* EXERCISE INSTRUCTIONS: Wherever the word "theft" turns up in a line of the entries, copy that line.

□ □ □

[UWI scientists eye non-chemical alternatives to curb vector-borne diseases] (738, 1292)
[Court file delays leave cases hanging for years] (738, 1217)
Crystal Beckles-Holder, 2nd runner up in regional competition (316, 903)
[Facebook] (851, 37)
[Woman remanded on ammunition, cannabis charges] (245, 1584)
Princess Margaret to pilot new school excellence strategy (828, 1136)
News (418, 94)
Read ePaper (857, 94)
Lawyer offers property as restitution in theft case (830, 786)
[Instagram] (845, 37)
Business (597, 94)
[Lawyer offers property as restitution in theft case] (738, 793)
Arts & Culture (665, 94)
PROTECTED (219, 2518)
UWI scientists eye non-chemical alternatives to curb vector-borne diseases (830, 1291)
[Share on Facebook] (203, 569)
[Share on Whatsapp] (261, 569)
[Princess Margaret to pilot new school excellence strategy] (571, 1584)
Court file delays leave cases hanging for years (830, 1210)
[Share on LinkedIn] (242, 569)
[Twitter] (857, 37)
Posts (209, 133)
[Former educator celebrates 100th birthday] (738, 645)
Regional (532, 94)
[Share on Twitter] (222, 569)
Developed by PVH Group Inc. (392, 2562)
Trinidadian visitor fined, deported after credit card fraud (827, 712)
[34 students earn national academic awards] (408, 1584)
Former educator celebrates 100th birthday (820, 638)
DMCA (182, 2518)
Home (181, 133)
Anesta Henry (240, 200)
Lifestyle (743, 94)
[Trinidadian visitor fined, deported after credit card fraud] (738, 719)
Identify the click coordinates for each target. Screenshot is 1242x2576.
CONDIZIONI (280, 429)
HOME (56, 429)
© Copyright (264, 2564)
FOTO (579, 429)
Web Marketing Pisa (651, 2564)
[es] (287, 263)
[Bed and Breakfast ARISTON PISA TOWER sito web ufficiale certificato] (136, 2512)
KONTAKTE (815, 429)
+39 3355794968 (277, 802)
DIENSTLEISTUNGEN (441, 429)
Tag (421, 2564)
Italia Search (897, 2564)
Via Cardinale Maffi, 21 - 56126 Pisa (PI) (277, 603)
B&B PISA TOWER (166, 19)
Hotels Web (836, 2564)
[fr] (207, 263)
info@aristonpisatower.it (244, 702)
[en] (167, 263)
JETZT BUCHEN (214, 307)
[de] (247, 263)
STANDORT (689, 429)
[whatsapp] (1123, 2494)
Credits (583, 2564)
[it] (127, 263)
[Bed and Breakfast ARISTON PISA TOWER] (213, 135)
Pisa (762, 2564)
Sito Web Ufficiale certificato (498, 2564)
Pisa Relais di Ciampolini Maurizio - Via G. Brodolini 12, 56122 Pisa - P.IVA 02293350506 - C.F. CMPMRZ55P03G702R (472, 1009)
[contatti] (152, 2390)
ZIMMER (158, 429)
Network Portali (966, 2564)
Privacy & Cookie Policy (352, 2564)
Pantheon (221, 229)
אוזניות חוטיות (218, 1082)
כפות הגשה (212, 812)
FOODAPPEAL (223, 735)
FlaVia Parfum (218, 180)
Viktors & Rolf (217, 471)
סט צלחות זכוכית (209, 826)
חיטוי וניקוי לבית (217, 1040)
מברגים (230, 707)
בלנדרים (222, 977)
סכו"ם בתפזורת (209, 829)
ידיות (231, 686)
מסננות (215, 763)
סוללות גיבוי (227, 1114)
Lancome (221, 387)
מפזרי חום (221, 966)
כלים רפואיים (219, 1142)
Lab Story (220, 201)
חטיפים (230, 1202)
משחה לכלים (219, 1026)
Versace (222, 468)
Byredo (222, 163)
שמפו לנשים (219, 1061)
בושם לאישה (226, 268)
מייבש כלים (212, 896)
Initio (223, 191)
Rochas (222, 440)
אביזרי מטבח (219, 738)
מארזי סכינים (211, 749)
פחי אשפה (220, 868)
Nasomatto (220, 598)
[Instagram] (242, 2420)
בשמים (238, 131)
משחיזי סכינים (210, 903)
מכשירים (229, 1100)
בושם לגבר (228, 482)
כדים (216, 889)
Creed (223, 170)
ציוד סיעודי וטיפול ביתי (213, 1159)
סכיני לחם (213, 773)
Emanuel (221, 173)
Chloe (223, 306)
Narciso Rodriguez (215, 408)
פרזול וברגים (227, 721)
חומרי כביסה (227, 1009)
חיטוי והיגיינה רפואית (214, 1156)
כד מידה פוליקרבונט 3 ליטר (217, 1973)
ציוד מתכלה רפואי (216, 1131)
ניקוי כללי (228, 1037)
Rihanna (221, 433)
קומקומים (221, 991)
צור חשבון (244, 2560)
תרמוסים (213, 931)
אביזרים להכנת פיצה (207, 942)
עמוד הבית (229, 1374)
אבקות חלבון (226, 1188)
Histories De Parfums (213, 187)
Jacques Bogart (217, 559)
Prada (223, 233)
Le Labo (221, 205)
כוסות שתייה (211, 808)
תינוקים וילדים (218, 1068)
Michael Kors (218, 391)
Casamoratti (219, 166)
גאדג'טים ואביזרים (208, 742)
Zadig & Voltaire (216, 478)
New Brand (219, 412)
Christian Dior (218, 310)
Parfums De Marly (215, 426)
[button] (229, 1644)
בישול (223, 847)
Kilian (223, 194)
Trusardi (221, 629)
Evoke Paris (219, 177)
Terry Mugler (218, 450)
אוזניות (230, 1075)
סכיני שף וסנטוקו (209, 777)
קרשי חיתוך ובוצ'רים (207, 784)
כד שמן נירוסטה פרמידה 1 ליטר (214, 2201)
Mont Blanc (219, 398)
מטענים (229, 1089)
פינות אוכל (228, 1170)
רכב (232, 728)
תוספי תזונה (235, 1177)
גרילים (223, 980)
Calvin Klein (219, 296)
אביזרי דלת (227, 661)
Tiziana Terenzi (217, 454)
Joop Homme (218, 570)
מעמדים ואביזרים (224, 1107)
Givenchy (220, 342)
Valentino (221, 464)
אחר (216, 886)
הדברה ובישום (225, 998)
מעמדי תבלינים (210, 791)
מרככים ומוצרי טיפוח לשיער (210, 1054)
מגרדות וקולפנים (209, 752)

□ □ □

* FINISHED EXERCISE:
Lawyer offers property as restitution in theft case (830, 786)
[Lawyer offers property as restitution in theft case] (738, 793)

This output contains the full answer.